My brothers, although not as bookish as I, still have the same curiosity. How did that happen?

momreadingpapers
Mom reading the newspapers.

I can only attribute it to our parents, especially Mom. It is easy to forget that even the smallest action by our parents can influence our learning for the rest of our lives.

Although he worked long hours (sometimes three jobs at a time!), my father still was influential in developing our learning habits. We got three daily newspapers — the local paper and two New York City papers. It was not unusual to watch Dad, when he got home from work, sitting in his chair in the living room reading the paper while watching the news on television. Mom usually got to the papers after dinner.

Children will copy what they see their parents do. We still are newspaper readers (although I do most of my news reading online).
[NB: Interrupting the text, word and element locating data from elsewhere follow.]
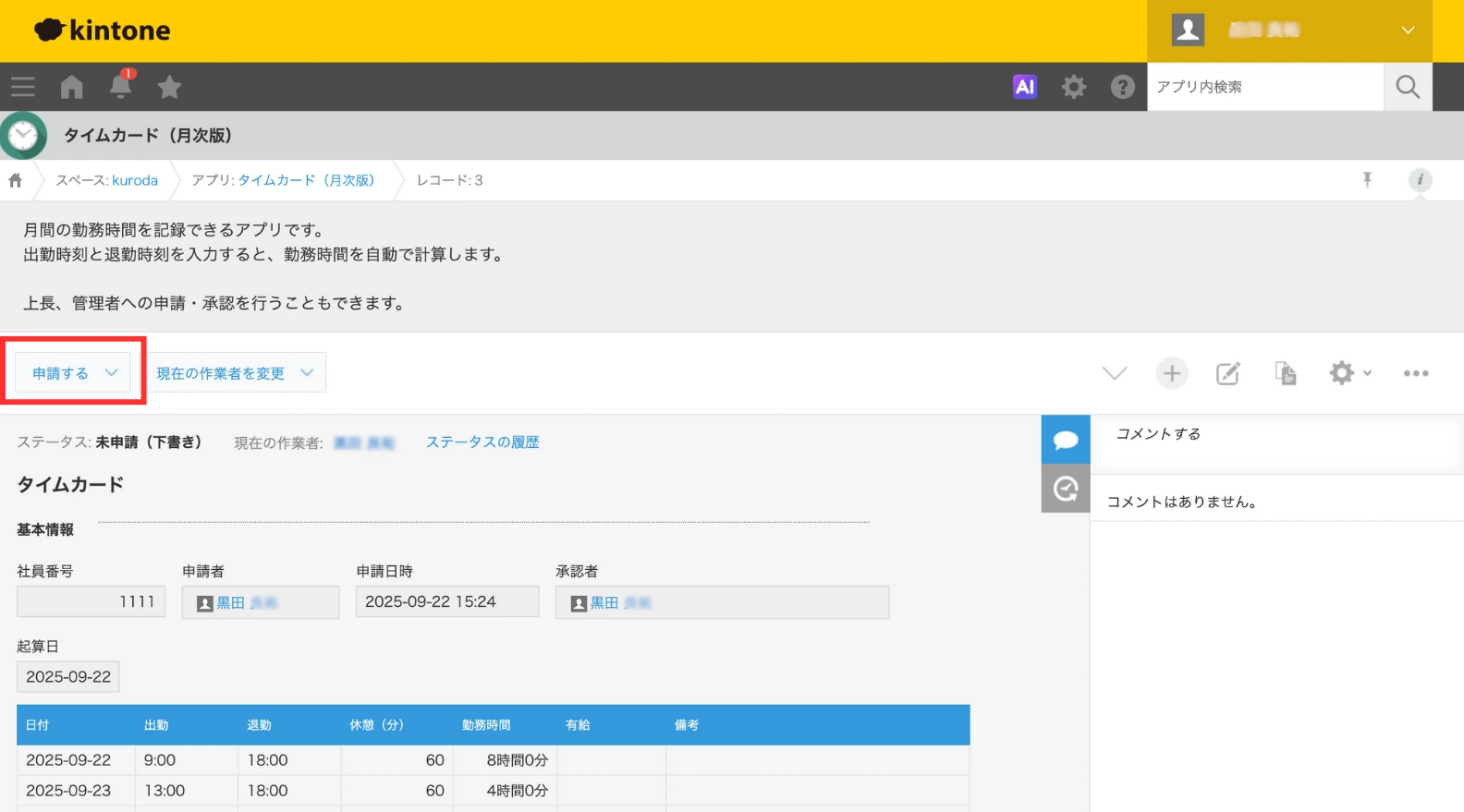Image resolution: width=1464 pixels, height=812 pixels.
Task: Open the ステータスの履歴 link
Action: (482, 442)
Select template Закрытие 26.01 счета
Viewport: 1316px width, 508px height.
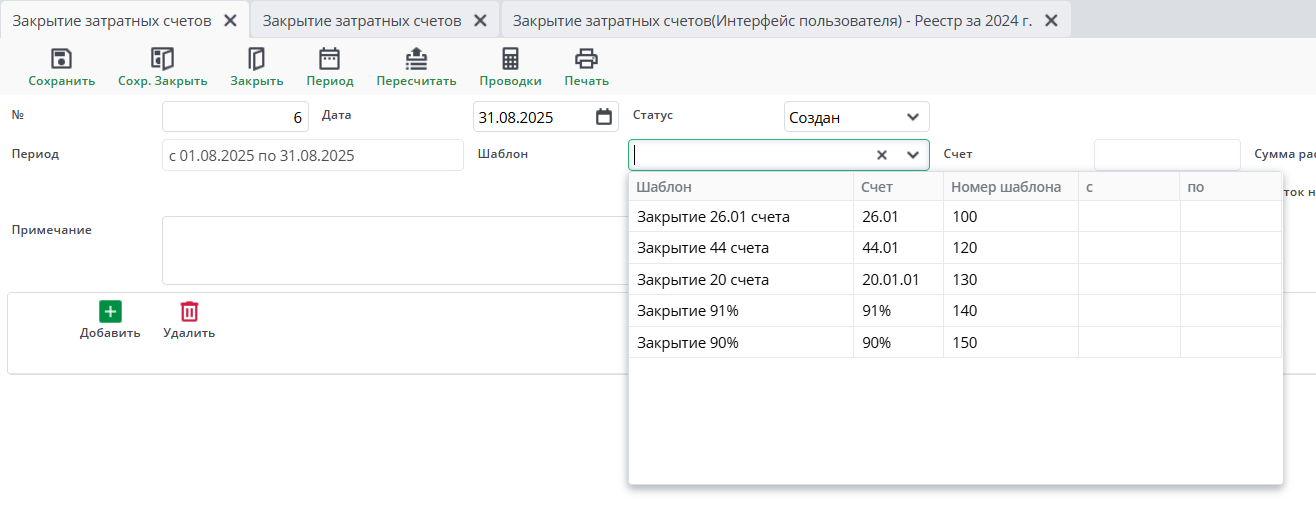(713, 217)
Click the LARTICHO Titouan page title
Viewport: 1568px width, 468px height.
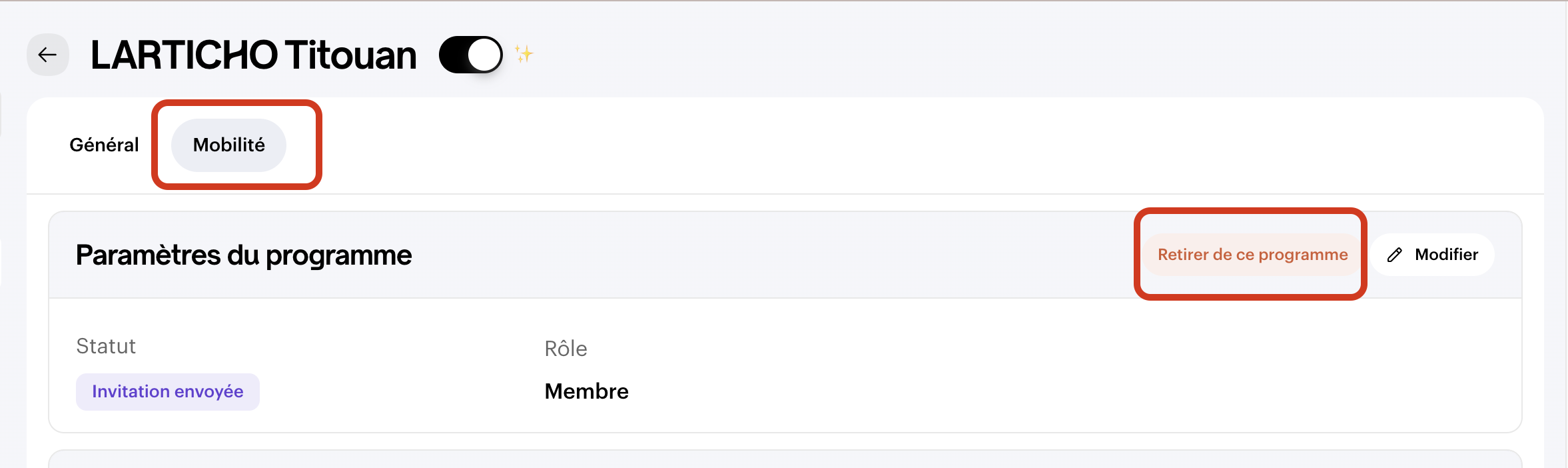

My oldest brother reads the Sunday New York Times cover to cover.

Then there were the documentaries. When we were children (lo! those many years ago), television programming was limited. Yet every Sunday night started off with Mutual of Omaha’s Wild Kingdom. We caught every Jacques Cousteau and National Geographic special we could. Mom would take us to different parks, and we’d pretend we were explorers and naturalists.

Mom took an active role reading to us and then helping us learn to read. I can honestly say that I can never remember being unable to read. I have a distinct memory of walking into my kindergarten class for the first time and being able to read “red,” “yellow,” and “green” on the giant poster of a traffic light.
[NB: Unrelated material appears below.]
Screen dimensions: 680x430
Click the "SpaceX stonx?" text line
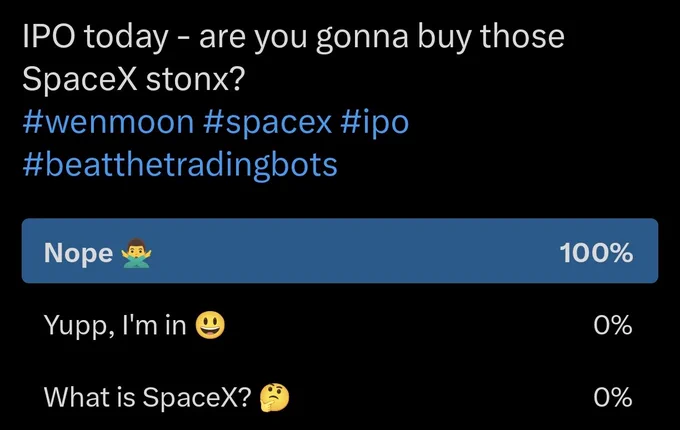click(x=134, y=80)
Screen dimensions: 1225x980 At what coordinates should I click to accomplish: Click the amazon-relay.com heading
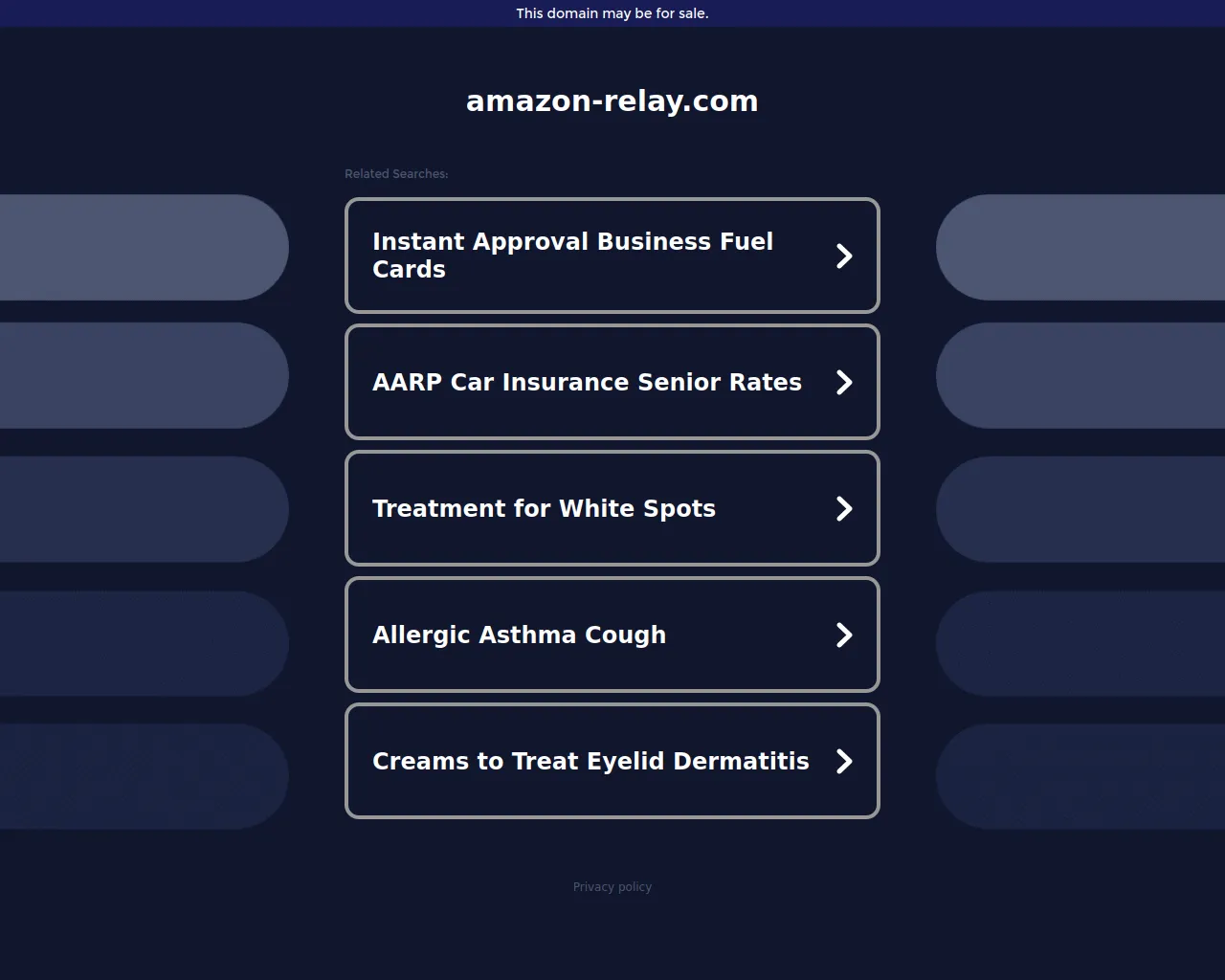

Of course, there were the flash cards. Being numerically challenged, I really needed drilling on addition, subtraction, multiplication, and division. Mom was there with those colorful cards. (I still have problems with my six times tables.)

My parents’ encouragement, and some serious studying with classmates, helped me limp through algebra, geometry, and even trigonometry. It’s not their fault it all got flushed out of my head the weekend after graduation.

I think the greatest gift my parents gave us was a responsibility to find things out on our own.

“Mom, how do you spell …?”

“Look it up in the dictionary.”

“How can I look it up if I don’t know how to spell it?”

“Sound out the letters.”

Mom didn’t have a lot of sympathy for us if we weren’t willing to make an effort for ourselves. She was willing to help us if we got stuck, but she certainly wasn’t going to do the heavy lifting.

All this might not seem like much. My parents didn’t constantly expend huge amounts of energy or money on getting us to learn. They just created an environment, set expectations, and made us accountable for ourselves. It was not much, but what a huge influence on our lives!

P.S. Mom was a good speller. She and Dad would do the same crossword puzzles in the daily papers. Dad was a “creative” speller and always finished first. Mom would get so mad because he had most of the clues spelled wrong.